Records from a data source
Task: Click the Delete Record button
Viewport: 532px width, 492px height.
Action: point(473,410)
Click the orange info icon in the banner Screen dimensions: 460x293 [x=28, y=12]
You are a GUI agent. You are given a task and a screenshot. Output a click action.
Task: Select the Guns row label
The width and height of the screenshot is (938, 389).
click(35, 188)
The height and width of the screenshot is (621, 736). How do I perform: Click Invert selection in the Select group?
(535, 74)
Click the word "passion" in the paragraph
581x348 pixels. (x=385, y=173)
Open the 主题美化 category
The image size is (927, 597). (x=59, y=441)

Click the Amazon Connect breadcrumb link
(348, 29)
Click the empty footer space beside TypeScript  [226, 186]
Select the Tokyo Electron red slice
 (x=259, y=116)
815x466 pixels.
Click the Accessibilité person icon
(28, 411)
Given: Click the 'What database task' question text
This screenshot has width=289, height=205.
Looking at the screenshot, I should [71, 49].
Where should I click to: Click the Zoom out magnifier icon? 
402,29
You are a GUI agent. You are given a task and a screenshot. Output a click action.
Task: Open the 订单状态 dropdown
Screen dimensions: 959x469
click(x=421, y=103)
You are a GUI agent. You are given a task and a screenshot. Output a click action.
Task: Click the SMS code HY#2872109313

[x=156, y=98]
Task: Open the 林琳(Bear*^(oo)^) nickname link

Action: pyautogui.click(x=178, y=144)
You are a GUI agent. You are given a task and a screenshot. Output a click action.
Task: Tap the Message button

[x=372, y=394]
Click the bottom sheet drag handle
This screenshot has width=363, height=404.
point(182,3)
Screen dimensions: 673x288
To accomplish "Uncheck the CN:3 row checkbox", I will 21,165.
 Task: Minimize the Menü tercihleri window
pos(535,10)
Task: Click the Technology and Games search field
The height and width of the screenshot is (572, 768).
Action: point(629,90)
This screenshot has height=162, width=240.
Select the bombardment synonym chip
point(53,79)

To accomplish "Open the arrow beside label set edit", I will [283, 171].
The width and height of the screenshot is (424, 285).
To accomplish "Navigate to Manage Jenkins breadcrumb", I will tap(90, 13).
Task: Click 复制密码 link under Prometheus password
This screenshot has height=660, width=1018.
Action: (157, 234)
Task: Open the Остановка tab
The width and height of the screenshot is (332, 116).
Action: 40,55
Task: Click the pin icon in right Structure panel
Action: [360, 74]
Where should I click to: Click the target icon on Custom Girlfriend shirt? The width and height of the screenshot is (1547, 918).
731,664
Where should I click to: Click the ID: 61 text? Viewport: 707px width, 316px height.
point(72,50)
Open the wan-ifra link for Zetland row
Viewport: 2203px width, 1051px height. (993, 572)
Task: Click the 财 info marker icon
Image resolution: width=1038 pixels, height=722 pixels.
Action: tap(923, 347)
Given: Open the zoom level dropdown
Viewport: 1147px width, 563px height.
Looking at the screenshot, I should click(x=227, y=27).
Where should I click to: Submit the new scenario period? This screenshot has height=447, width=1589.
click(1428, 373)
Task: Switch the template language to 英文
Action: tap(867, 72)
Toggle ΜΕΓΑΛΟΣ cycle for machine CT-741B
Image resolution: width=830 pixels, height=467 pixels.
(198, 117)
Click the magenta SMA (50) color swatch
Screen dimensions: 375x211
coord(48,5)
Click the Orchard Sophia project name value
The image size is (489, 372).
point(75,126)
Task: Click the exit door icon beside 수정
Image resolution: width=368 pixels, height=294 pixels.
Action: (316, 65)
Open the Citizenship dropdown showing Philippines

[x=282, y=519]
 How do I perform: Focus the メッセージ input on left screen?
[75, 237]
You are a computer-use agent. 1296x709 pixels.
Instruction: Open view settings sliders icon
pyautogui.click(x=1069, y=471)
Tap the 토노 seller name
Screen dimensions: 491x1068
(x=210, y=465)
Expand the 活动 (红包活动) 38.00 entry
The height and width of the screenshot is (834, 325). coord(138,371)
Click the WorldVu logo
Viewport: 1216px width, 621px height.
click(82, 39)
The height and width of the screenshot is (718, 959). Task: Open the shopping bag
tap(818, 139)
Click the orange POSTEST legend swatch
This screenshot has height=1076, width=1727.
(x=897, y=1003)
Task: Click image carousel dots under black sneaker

● **PROBLEM**
A count is needed of the lines in the entries that contain "label". Supply only that number.

● **YOUR RESPONSE**
2